第691号 今一度問う 何のための働き方改革か

第691号 今一度問う 何のための働き方改革か

今一度問う 何のための働き方改革か

いよいよ待ったなしになってきた感のある働き方改革。何のための働き方改革か。

この問いに明確な答えを出して改革に進んでいかなければ、成功はおぼつかないことは明らかです。

働き方改革の目的は、人手不足が常態化し、さらに深刻化していく現在の日本社会において、適正な労働力をこれからも保持し続け、安定的な経営を実現していくために行われるものです。

これ以外の理由で、殊更に働き方改革を叫ぶ将来的なリスクはないといっても過言ではないでしょう。

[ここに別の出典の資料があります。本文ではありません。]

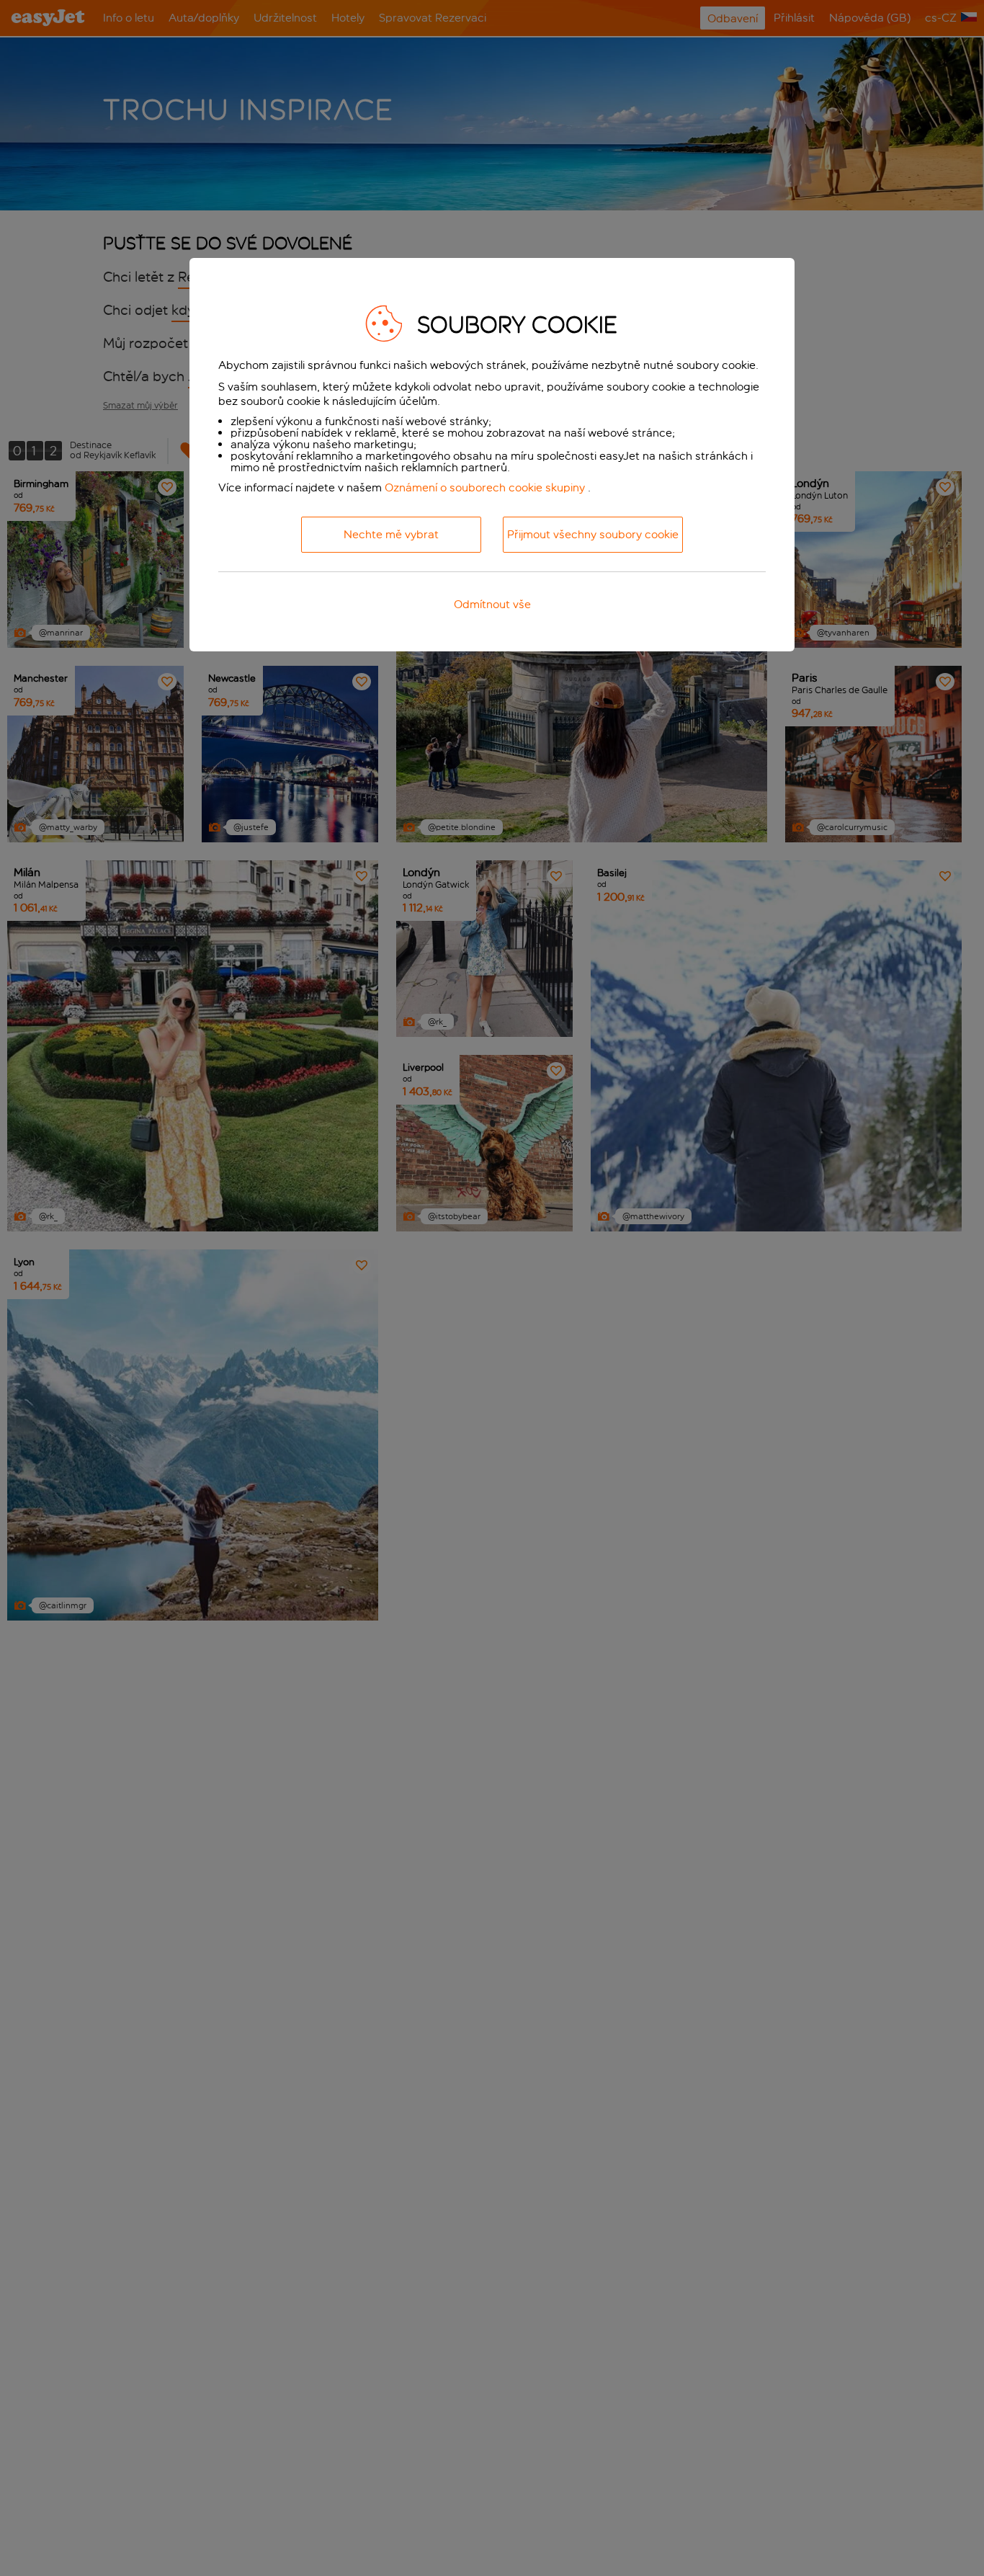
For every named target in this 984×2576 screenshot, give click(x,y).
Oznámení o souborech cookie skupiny (485, 487)
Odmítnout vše (492, 604)
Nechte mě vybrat (391, 534)
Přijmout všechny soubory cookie (593, 534)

わが国の生産年齢人口(15歳以上65歳未満)は1995年頃にピークとなり、当時は8700万人も存在していました。これが未曽有の少子高齢化社会が津波のように訪れていることで、現時点では1200万人減の7500万人になっています。そして、現状のままで推移するとなると、今後減少の一途を辿り、2050年代には5000万人を割り込むと予想されています。

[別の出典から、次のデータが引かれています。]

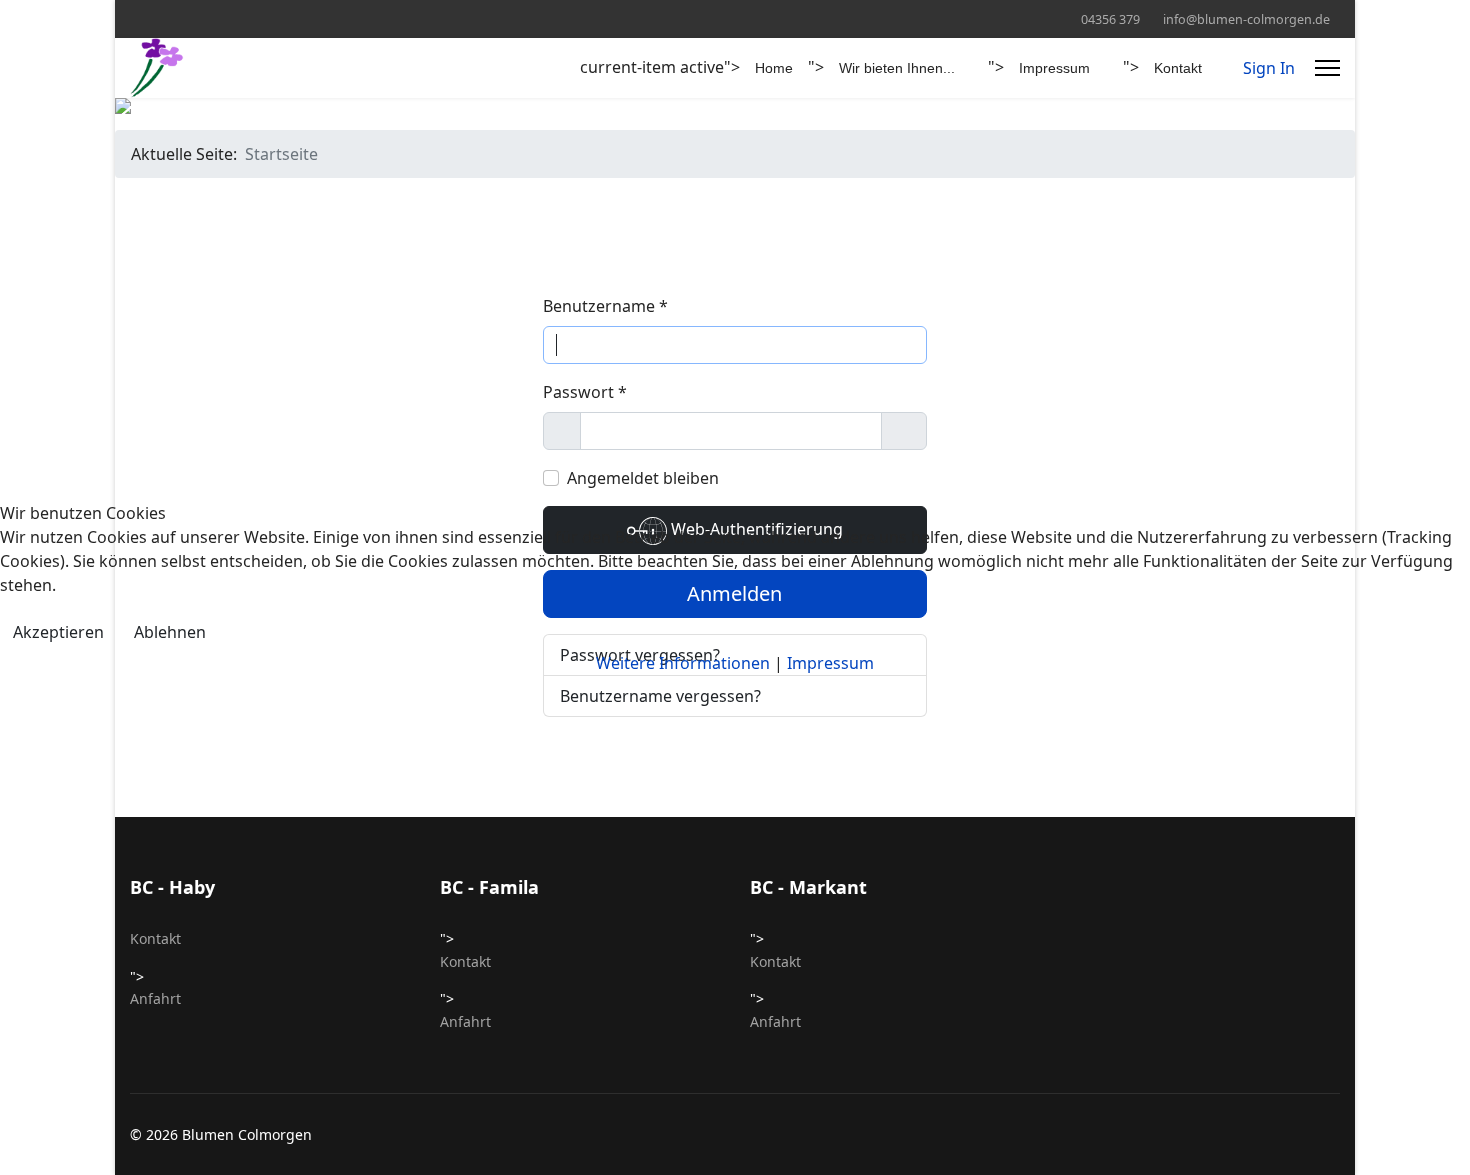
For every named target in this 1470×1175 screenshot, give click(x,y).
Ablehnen (170, 632)
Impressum (830, 663)
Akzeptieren (58, 632)
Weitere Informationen (683, 663)
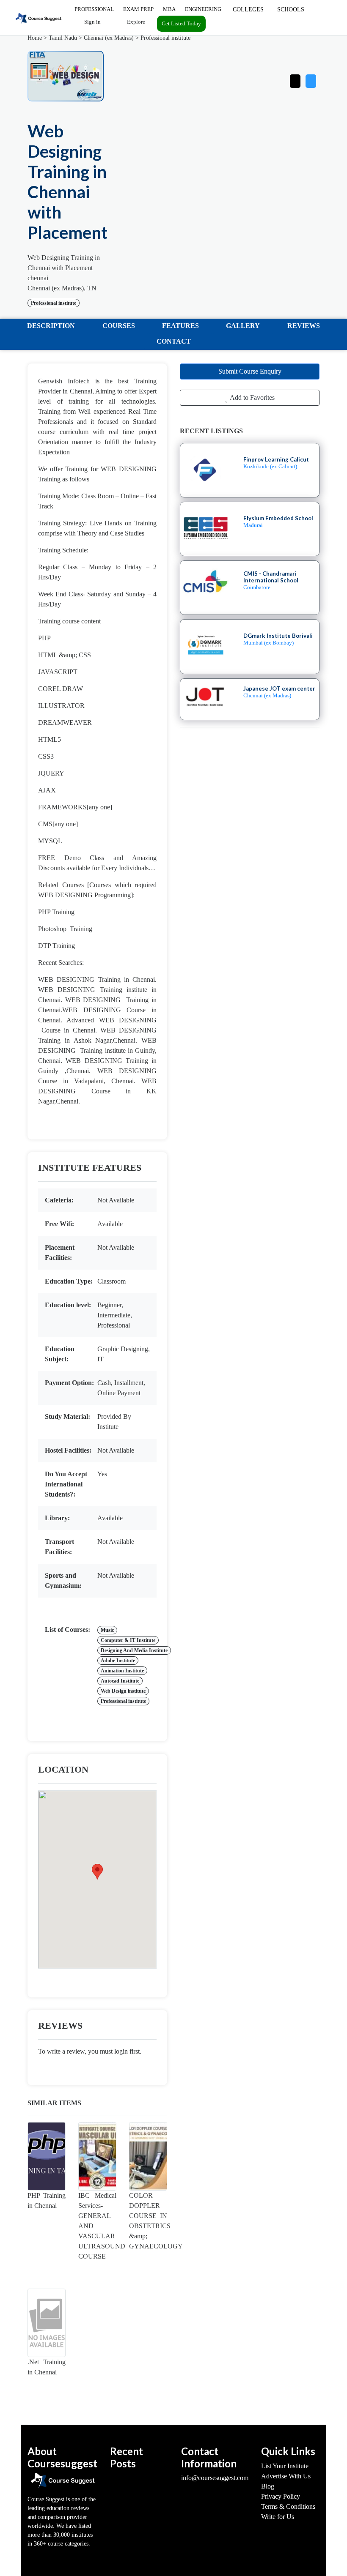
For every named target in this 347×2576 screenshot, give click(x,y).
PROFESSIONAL (94, 9)
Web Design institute (123, 1691)
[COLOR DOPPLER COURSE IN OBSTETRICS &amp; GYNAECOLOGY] (148, 2156)
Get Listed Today (181, 23)
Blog (267, 2486)
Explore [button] (135, 22)
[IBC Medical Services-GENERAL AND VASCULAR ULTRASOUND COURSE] (97, 2156)
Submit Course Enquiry (249, 371)
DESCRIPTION (51, 325)
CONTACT (174, 341)
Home (35, 38)
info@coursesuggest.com (214, 2477)
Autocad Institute (120, 1681)
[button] (311, 79)
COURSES (118, 325)
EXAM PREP (138, 9)
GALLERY (243, 325)
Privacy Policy (280, 2496)
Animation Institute (122, 1671)
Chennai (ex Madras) (109, 38)
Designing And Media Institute (134, 1650)
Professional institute (165, 38)
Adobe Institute (118, 1661)
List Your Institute (284, 2465)
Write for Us (277, 2516)
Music (107, 1630)
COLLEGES (248, 9)
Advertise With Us (286, 2476)
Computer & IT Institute (128, 1640)
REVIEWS (303, 325)
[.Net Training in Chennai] (46, 2323)
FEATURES (180, 325)
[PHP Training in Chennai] (46, 2156)
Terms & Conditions (288, 2506)
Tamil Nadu (63, 38)
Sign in (92, 22)
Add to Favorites (252, 397)
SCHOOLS (290, 9)
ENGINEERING (203, 9)
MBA (169, 9)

戦後、高度成長を支えてきたのは、いうまでもなく生産年齢人口が右肩上がりで増加していたことが大きな要因です。労働者であり消費者である人口層が増加し続ける環境があったのですから、企業経営には好循環を生み出す前提がしっかりと存在していたのです。

それが失われたのです。

バブルが弾け、2000年前後に「失われた10年」という言葉が流行りました。次の10年後にも「失われた20年」と言葉にした評論家がいました。まもなくバブル崩壊後30年になりますが、さすがに「失われた30年」と声にする輩は出てこないことでしょう。

「失われた」のではなく、「新しい現実が出現している」というのが実相だからです。

新しい現実を意識したら、新しい生き方が必要になるのは当然です。企業経営でも新しい現実を踏まえて、新しい企業経営が求められてきますし、それに応えられた企業がこの先、持続する可能性を高めていきます。

■生き残るのではなく、生まれ変わる

今の時代をこう称したのは、マーケッターの神田昌典さんです。さすがとしか言いようがない、今を端的に表現した名言と感心させられます。

いったん、これまでの常識を断ち切ることからスタートしていきましょう。

労働者、消費者が増え続けるという前提が消え去り、ものすごい勢いで減り続けるということが今、そして近未来の大前提です。

再び本題へ戻ります。

何のために働き方改革を行うのか。

それは、新しく出現した現実社会においても、世の中に必要とされ、役に立つ存在であり続ける企業体として、関わるステークホルダーに幸福をもたらすためにほかなりません。

最大多数の最大幸福を目指し、拡大志向を重視した高度成長時代、TVのコマーシャルでは「大きいことはいいことだ」と流布されていました。

それがもはや現代に通じないことは、多くの大企業が窮地に陥っている事実をみれば明らかでしょう。

そうではなく、規模は小さくて成長度は遅くとも、確実に安定的に木の年輪のごとく発展していく経営のあり方が、新しく出現した現実では極めて有効となりました。

社員がやめない会社をつくることが、人手不足常態化という新しい現実では、まず実現すべき目標といえるでしょう。人が計画通りに採用できなくなったとしても、離職率が低く安定成長を志しているならば、経営は盤石です。

そこで働いていて幸せを実感しているから、社員は辞めなくなります。一人一人の社員の幸せ度が醸し出すのが、その会社の企業風土です。それは、その価値観に引きつけられる求職者を呼んでいきます。結果として新規採用にも困らなくなり、さらに企業経営の健全さを増していきます。

人本経営に成功している企業が皆、その健全さを手に入れています。つまりは人本経営の実践、是即ち働き方改革の成功となるのです。こうして生まれ変わった企業が一燈照隅として社会のホタルになっていきます。そして、たくさんのホタルで社会があふれたとき、萬燈照国となっていくのです。

今、そのプロセスの真っただ中にいるということは、何と幸せなことなのかと改めて感じ入る今日この頃です。